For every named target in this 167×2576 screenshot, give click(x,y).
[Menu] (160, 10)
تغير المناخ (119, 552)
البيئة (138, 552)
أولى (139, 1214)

■ **Task to carry out**:
Output the data once more, exactly as it appears above.

■ **Answer to the exercise**:
For every named target in this 167×2576 screenshot, give click(x,y).
[Menu] (160, 10)
تغير المناخ (119, 552)
البيئة (138, 552)
أولى (139, 1214)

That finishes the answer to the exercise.